Ses détracteurs soutiennent, quant à eux, que les gens choisiraient de ne pas travailler si un RBI était introduit, qu’un revenu de base entraînerait une charge fiscale injuste pour les secteurs plus riches de la société et qu’il menacerait les postes des personnes actuellement employées dans la distribution de l’aide sociale, les allocations de chômage et les syndicats.

Dans un cas comme dans l’autre, ce débat vieux de plusieurs décennies défraye la chronique en Europe, et plus particulièrement aux Pays-Bas.

Le 16 juin 2015, un journal local d’Utrecht (De Stad Utrecht) a publié un entretien avec Victor Everhardt, conseiller municipal en charge du travail et du revenu. Dans l’article titré « Utrecht s’apprête à mener une expérience sur le revenu de base », Everhardt indique que la ville d’Utrecht mènerait une expérience pour déterminer si un revenu de base pourrait fonctionner après la pause estivale.

Cependant, le temps qu’Equal Times sollicite un entretien avec Everhardt, le récit avait déjà quelque peu changé. Sa porte-parole, Ingrid van der Aa, nous a dit : « Pour l’heure, le projet de recherche en est au stade de proposition, toujours en cours de développement. Pour commencer notre expérience, il nous faut l’accord du Département national des affaires sociales. Nous espérons obtenir le feu vert dans le courant de cette année. Si le projet est approuvé, nous voudrions démarrer dès 2016. »

Van der Aa a aussi tenu à souligner que le « projet de recherche n’est pas confiné à l’introduction d’un revenu de base universel. Notre objectif est de simplifier les règles et exigences (complexes) actuellement en vigueur en matière de prestations sociales. La question-clé dans le cadre de notre expérience [qui sera menée en partenariat avec l’Université d’Utrecht] sera de savoir quelles sont les conditions qui soutiennent ou agissent au détriment des efforts des personnes bénéficiant d’aides sociales en vue de l’accès un emploi rémunéré… quels seraient les effets d’un assouplissement, d’une modification ou d’une élimination des règles ? C’est là l’objet de la recherche que nous entendons mener de manière structurée. »

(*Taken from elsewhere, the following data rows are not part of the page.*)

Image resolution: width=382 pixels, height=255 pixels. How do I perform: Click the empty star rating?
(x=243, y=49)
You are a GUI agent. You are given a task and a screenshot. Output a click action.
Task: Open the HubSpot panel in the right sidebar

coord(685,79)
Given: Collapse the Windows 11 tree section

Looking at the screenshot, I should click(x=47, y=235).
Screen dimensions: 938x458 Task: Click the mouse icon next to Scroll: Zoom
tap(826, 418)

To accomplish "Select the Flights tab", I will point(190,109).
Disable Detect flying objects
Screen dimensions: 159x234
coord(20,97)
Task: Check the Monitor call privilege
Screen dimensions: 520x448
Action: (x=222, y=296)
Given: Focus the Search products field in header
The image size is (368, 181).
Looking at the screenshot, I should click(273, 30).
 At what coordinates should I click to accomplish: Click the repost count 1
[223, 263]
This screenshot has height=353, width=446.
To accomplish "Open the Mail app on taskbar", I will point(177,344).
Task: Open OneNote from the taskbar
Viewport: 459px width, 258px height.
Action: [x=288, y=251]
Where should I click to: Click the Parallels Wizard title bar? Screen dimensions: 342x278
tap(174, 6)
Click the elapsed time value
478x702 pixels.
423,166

Qu’en est-il donc au juste ? S’agit-il, oui ou non, d’une expérience sur le revenu de base ? Equal Times a eu un entretien avec Loek Groot, professeur associé en économie du secteur public à la faculté des sciences économiques de l’Université d’Utrecht.

Participant à l’élaboration de l’expérience en collaboration avec le Conseil municipal d’Utrecht, il nous confie : « Bien qu’elle soit présentée en tant que telle par les médias, il ne s’agit pas d’une expérience complète. Pour être complète, l’expérience devrait inclure les travailleurs, afin d’évaluer les changements comportementaux. Par ailleurs, un seul des trois groupes inclus bénéficiera d’un revenu inconditionnel. Il est important de prêter attention à cette question car la science économique ignore encore ce qui adviendra du RBI ; ce projet fournira une base de connaissance pour évaluer l’impact et tacler l’incertitude radicale, au moins en partie. »

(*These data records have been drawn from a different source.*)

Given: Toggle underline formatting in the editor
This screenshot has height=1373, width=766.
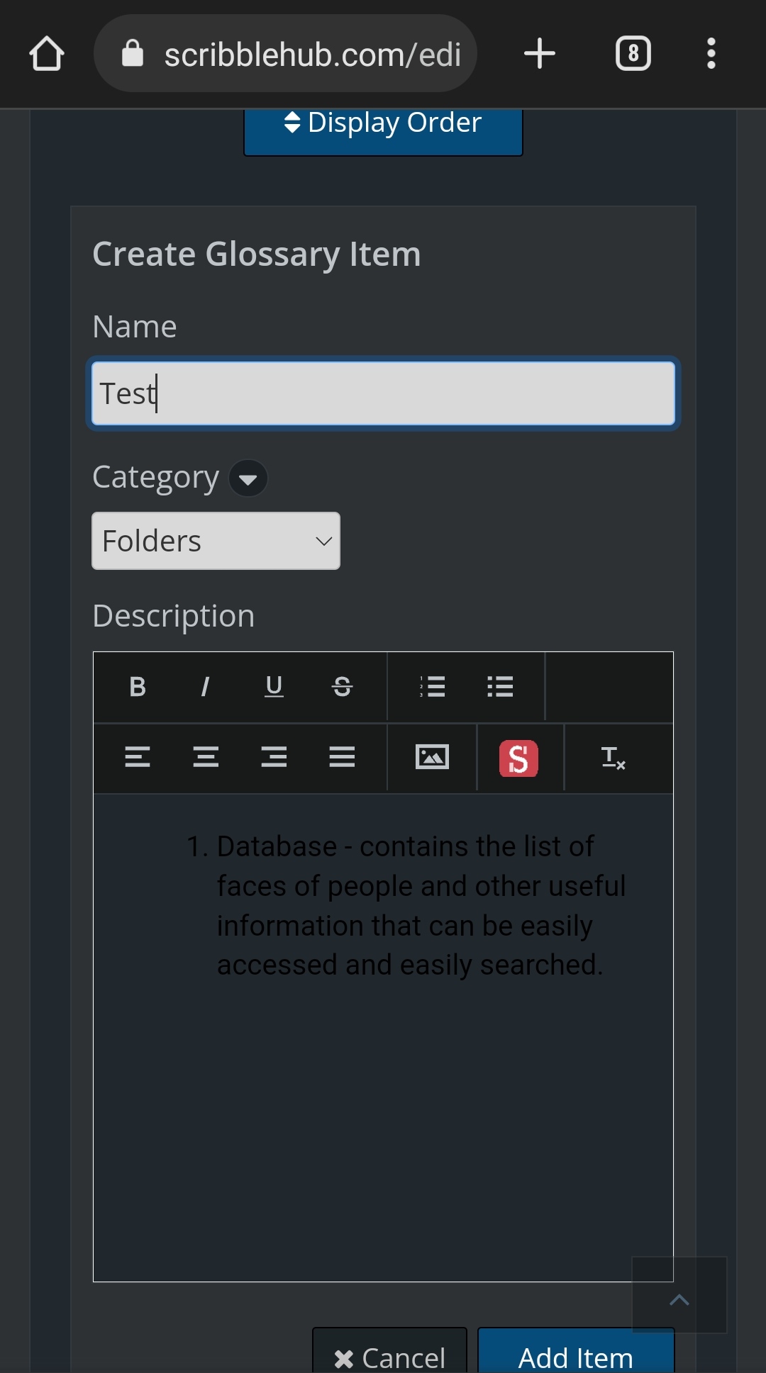Looking at the screenshot, I should click(x=274, y=686).
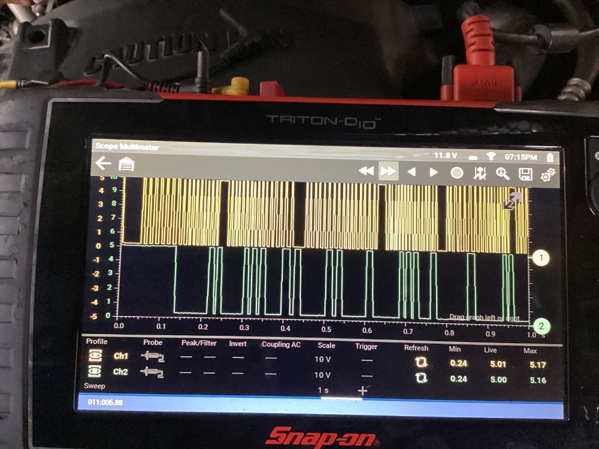This screenshot has width=599, height=449.
Task: Select the yellow channel 1 zero-baseline marker
Action: pyautogui.click(x=540, y=258)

Groot étudie depuis longtemps le potentiel d’un RBI et a coédité avec son collègue Robert Jan van der Veen un ouvrage intitulé Basic Income, Unemployment and Compensatory Justice, où sont énoncées trois stratégies qui pourraient être utilisées en vue de sa mise en pratique.

La première de celles-ci est la stratégie dite de la « voie royale », qui consiste à aborder la mise en œuvre du RBI avec franchise et à convaincre le public qu’il s’agit de l’approche appropriée pour parvenir à la justice sociale. La deuxième approche, selon Groot et Van der Veen, passe par l’ingénierie sociale et consistera à familiariser le public graduellement, étape par étape, en présentant une partie de ses aspects en tant que mécanismes de résolution de problèmes sociétaux. La dernière méthode est celle de la « politique détournée », qui est similaire aux approches susmentionnées mais est davantage centrée sur les mesures d’influence telles que les crédits d’impôt.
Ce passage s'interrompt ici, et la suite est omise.